Kenya’s hospitality is expected to grow in 2018. This is according to the PricewaterhouseCoopers (PwC) report, ‘Hotels outlook: 2018-2022: South Africa – Nigeria – Mauritius – Kenya – Tanzania’.

The industry can expect an 8.8% increase in arrivals in 2018, building on the growth of late-2017, says PwC. “Going forward, assuming a period of relative stability, we expect tourism to Kenya to increase at a 6.9% compound annual growth rate, rising to 2.06 million in 2022.”

The country experienced a sharp drop in arrivals and hotel occupancy in September and October 2017 following the Supreme Court ruling that overturned the result of the August presidential election. However, arrivals rebounded in December and by the end of the year, the immediate impact of the court ruling was wearing off with strong growth in early 2018.

Providing an overview of the report in Johannesburg on July 5, Basheena Bhoola, Associate Director at PwC South Africa, said prior to this time there had been a period of stability and security in the country. However, when the election took place in August 2017, it created uncertainty in the market.

PwC noted that an increase in air access, an effort to boost tourism intra-continentally and efforts at improving infrastructure had all helped. 

Occupancy Rates (%). Credit: PricewaterhouseCoopers LLP, Wilkofsky Gruen Associates.

Despite the instability, Kenya continued to win the race among rivals Nigeria and Tanzania for international hotel brand presence. Additionally, PwC noted the increase in development of new hotels and the refurbishment of existing properties as an indication of the confidence within the hotel industry in Kenya as a destination.

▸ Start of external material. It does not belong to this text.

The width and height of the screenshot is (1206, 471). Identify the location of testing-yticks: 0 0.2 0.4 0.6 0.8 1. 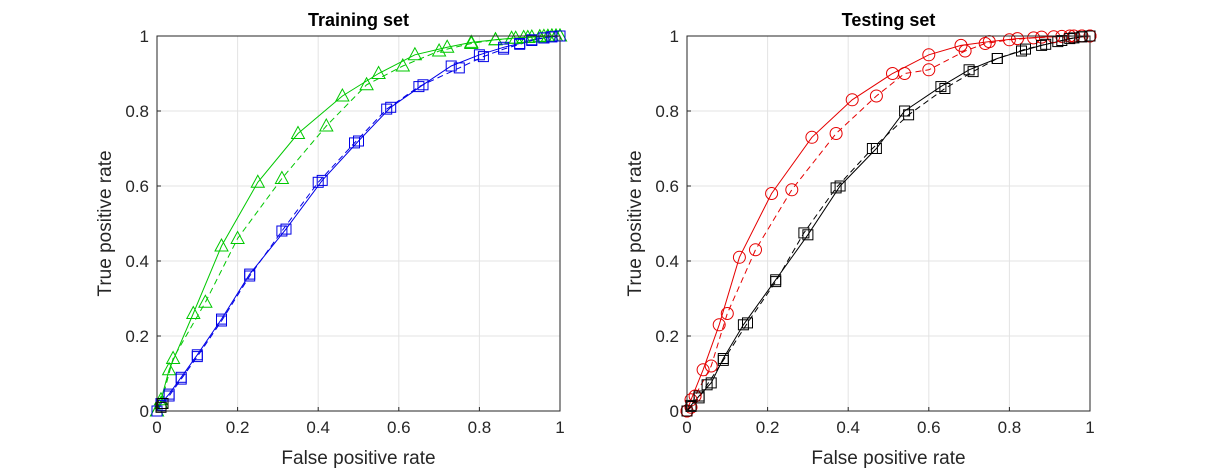
(673, 224).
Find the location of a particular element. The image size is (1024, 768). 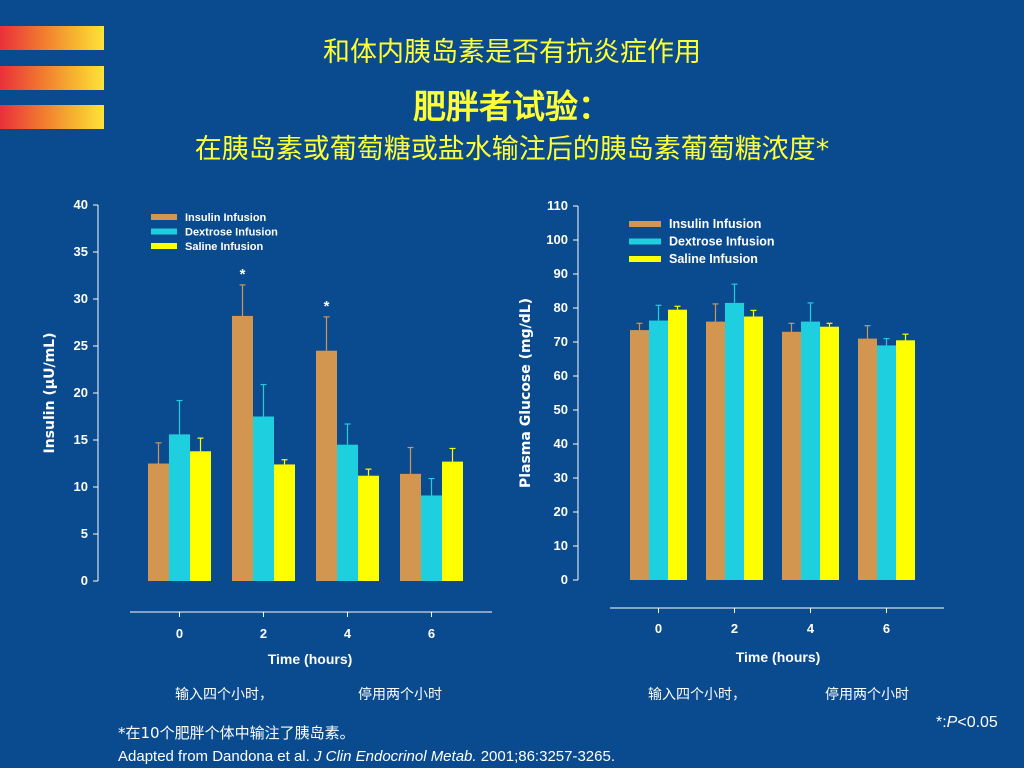

pvalue-rest: <0.05 is located at coordinates (978, 722).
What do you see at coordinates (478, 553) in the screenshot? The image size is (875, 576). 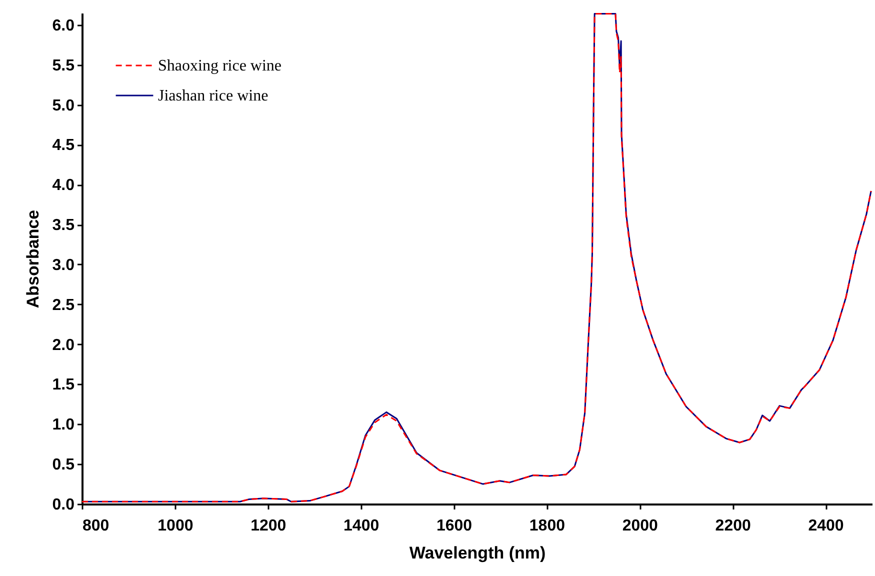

For example, both Sheraton and Best Western have undergone rebranding, with Sheraton taking over the Best Western in Nairobi and Best Western rebranding the Meridian Hotel as a Best Western Plus.

Additionally, the outlook looks positive for room rates. Total room revenue will expand by 8.1%, compounded annually, rising to $690 million in 2022 from $436 million in 2017.

Average Room Rates (US$). Credit: PricewaterhouseCoopers LLP, Wilkofsky Gruen Associates.

PwC noted particularly an increase in demand for facilities suitable for business travellers, with Bernice Kimacia, a PwC Assurance Partner saying: “Increasing business traveller demand is driven by Nairobi’s position as an East Africa commercial hub and multiplier effect of devolved government including county economic development. Several new properties under development in Nairobi and some upcountry towns indicate a targeted effort to attract increasing numbers of business travellers who may require specific services like conferencing facilities.”

In fact, Kimacia predicts that 2018 will be a business-traveller-focused year, with tourism taking a back seat: “Economic growth, ongoing investment in transport infrastructure and oil production is likely to spur more economic activity across the country.”

Over the next two years, PwC says the introduction of a number of strong international brands, including Radisson Blu, Pullman and Mövenpick, will mean 1 800 new rooms. Projected growth is expected to continue with a 14% increase in hotel capacity over the next five years.

“The combination of new hotels, more flights to Kenya, stronger economic growth, lower inflation and, most importantly, greater security, should contribute to growth in guest nights. We project guest nights to rise at a 6.9% compound annual rate during the next five years,” says PwC.

Investment in the hospitality industry remains positive. However, Kimacia believes investment in Kenya should be done with caution: “This is not to downplay Kenya’s advantages but instead to convey realism. With a competitive and differentiated value proposition, hotels can prosper in the short- and medium-term. But a one-size-fits-all approach is not likely to work in Kenya.”